Habitats on the refuge range from 4,149 acres of wetlands, wet meadows and open waters to 246 acres of riparian communities to 1,514 acres of sagebrush-steppe to 554 acres of cropland. The riparian zones are usually made up of willows and cottonwoods and provide support for the great-horned owls, western kingbirds, red-tailed hawks, cedar waxwings, bald eagles and red-shouldered hawks that feed on the smaller mammals that exist close to the riparian areas.
An aerial view of Modoc National Wildlife Refuge
Perched as it is in the Pacific Flyway on the edge of the arid Great Basin, these wetlands become even more valuable. As for the cropland, the least productive of it is being allowed to revert back to seasonal wetlands and native grasslands. The sagebrush-steppe uplands also grow a variety of grasses and forbs mixed with the rabbitbrush and sagebrush and provides food for various species in addition to providing cover for nesting ducks. However, even on the eastern side of high mountains at the edge of the Great Basin dry, Modoc National Wildlife Refuge fights a never-ending battle against invasive weeds and non-native plants.
Goose Pond, surrounded by wet prairie
76 species of geese, ducks, greater sandhill cranes and other marsh and upland birds nest and bear their young on the refuge every year. More than 100 other species just fly in, hang out and get a bite to eat for a few days every six months... Among the mammals on the refuge are badger, porcupine, striped skunk, mule deer, coyote, bobcat and pronghorn antelope.
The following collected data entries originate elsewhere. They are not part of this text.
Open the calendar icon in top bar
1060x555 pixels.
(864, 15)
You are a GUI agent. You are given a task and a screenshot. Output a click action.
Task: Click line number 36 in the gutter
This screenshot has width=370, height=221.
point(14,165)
Despite the relative remoteness of Modoc National Wildlife Refuge, the property does see an average of about 45,000 people per year coming to visit, most coming during the height of the spring and fall migrations.
The Auto Tour and Walking Trail are open every day of the year from sunrise to sunset. The Headquarters Office and Visitor Center are generally open Monday through Friday, 7 am to 3:30 pm except on holidays. There are no fees involved.